Proteins are sequences of amino acids. The amino-acid sequence determines how the protein will fold into a 3D structure. That structure then determines what the protein does. A protein’s amino-acid sequence completely determines its function. However, nobody has figured out how to determine structure or function given the amino-acid sequence. In other words, the mapping from sequence to function is unknown, and our current rational methods aren’t good enough to figure it out. Unfortunately, we don’t know how sequence determines structure determines function. Engineering is even worse, because now we want to go backwards, from function to sequence.
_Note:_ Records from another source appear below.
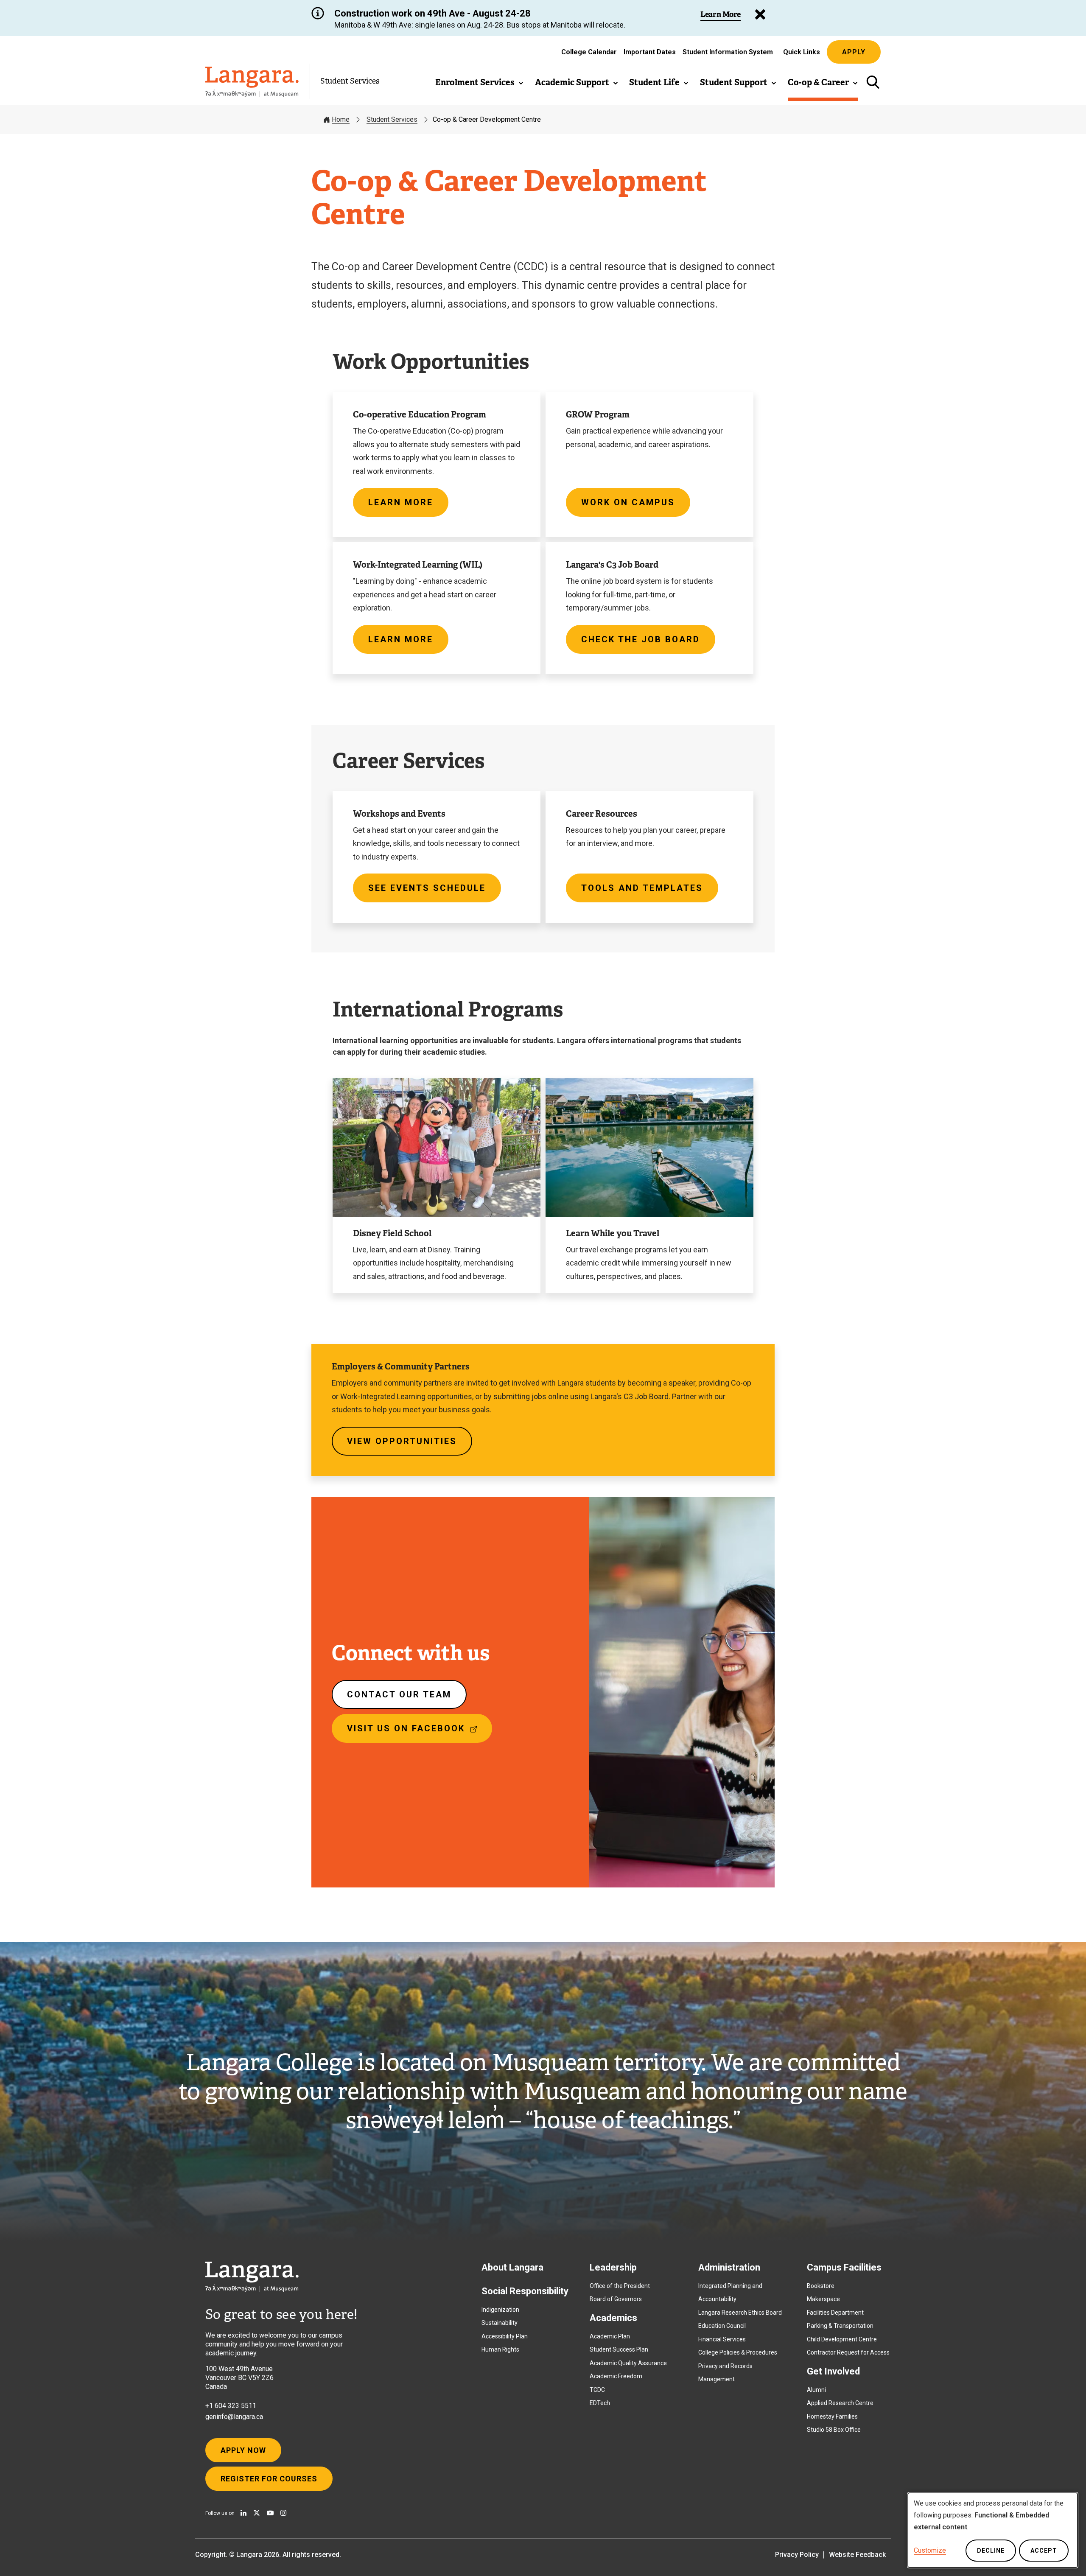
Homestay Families (832, 2416)
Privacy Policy (797, 2555)
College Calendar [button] (589, 52)
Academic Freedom (616, 2376)
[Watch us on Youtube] (270, 2513)
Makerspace (823, 2299)
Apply (853, 52)
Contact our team (399, 1694)
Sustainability (499, 2322)
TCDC (597, 2389)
Directed evolution works by making small changes (mutating) a parent protein and then keeping the one(s) that improve the desired function. This allows us to engineer proteins while bypassing the need to know how sequence determines function. This works really well! But you need a starting point (parent) and the ability to screen lots (>>10^3 / wk) of variants. Importantly, there’s a lot of information in all the variants that aren’t the best at each round that we’re not using. Historically, people don’t even spend the time and money to figure out what all those sequences are. Machine learning allows us to better use the information gathered from the screen.
Machine-learning methods use data to predict how sequence maps to function without requiring a detailed model of the underlying physics or biological pathways. Therefore, we can use the information from the screen to train a ML sequence-function model, and then use that model to select the next set of variants. This review analyzes machine-learning methods for protein engineering and provides two case studies as examples of how machine learning can speed up engineering or allow the engineering of more difficult properties than directed evolution alone.